> [Supplied text]:
Israeli health startup Sanolla has received US Food and Drug Administration (FDA) 510(k) clearance for clinical use of its AI-ready VoqX infrasound stethoscope.

VoqX, the recipient of Israeli health ministry regulatory approval, is claimed to be the world’s first stethoscope that can listen to infrasound or acoustic sound waves that can’t be heard by the human ear.

With the approval, Sanolla can now launch the world’s first AI-ready VoqX infrasound stethoscope for clinical usage in the US and Israel.

Sanolla aims to make a transition from existing archaic-technology stethoscopes with its smart infrasound stethoscope.

VoqX is equipped with Sanolla’s AI algorithms for easy categorisation of a wide range of cardiopulmonary disorders such as COPD, pneumonia, asthma, and cardiac morbidities.

The startup named the technology “The Sounds of Life”, as it can pick up low-frequency sound waves (3-40Hz), which practically can’t be heard by human ears.

The smart signal processing technology transfers sound to the most sensitive frequency range of the ear to mix it with dynamic noise cancellation.

Sanolla co-founder and CEO Dr Doron Adler said: “FDA clearance is an important milestone for Sanolla.

“The VoqX, which has been used extensively for studies in the United States, Europe and Israel, is now available for clinical use.

“Our distribution partners have been waiting for this moment to begin sales in the US and other territories.”

Sanolla has also created a PyXy home monitoring device for chronic illness management and early exacerbation identification in chronic cardiopulmonary disorders.

Geriatric care expert Dr Michael Wasserman said: “The VoqX is an excellent tool for diagnosing cardiopulmonary morbidities including valvular pathologies.

“Its acoustic optimization and dynamic noise cancellation make the VoqX an indispensable tool for physicians in any environment and is expected to improve early detection of heart and lung diseases at the primary care level by general practitioners.”

Till now, the firm has applied for 20 patents, eight of which have already been approved.

> [What to work on]:
Answer these questions from the article on Sanolla's VoqX stethoscope.
1. What range of low-frequency sound waves can the VoqX pick up?
2. What is the name of the home monitoring device Sanolla has created?
3. How many patents has the firm applied for, and how many have been approved?
Nothing in the listing is needed.

> [Extracted entries]:

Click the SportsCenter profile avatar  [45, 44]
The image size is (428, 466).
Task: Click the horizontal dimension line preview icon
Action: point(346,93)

* * *

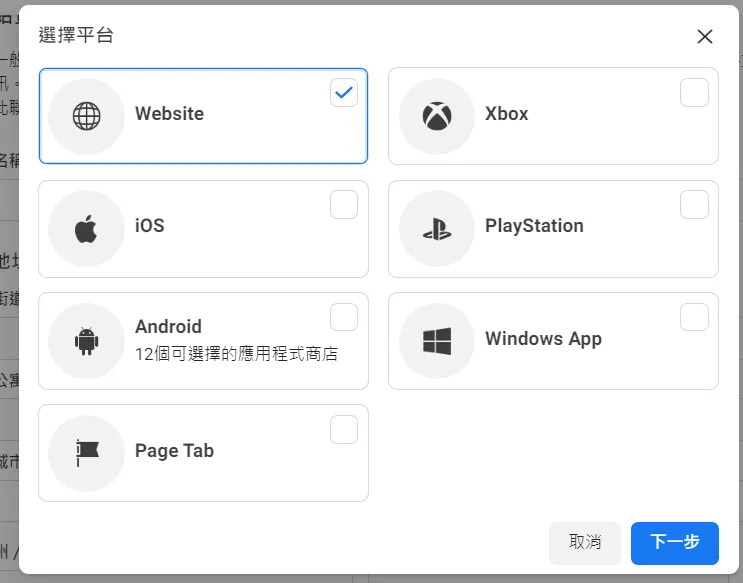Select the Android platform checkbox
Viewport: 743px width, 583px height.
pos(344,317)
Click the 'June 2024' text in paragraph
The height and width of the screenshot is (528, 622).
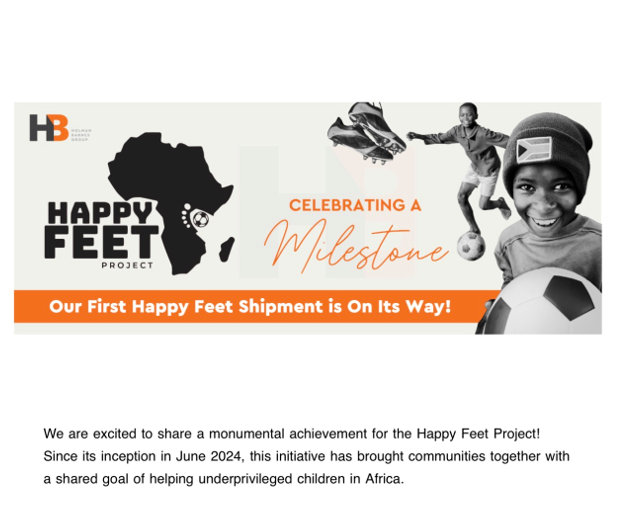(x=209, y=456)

> [Your response]:
1. 3-40Hz
2. PyXy
3. 20 applied for, eight approved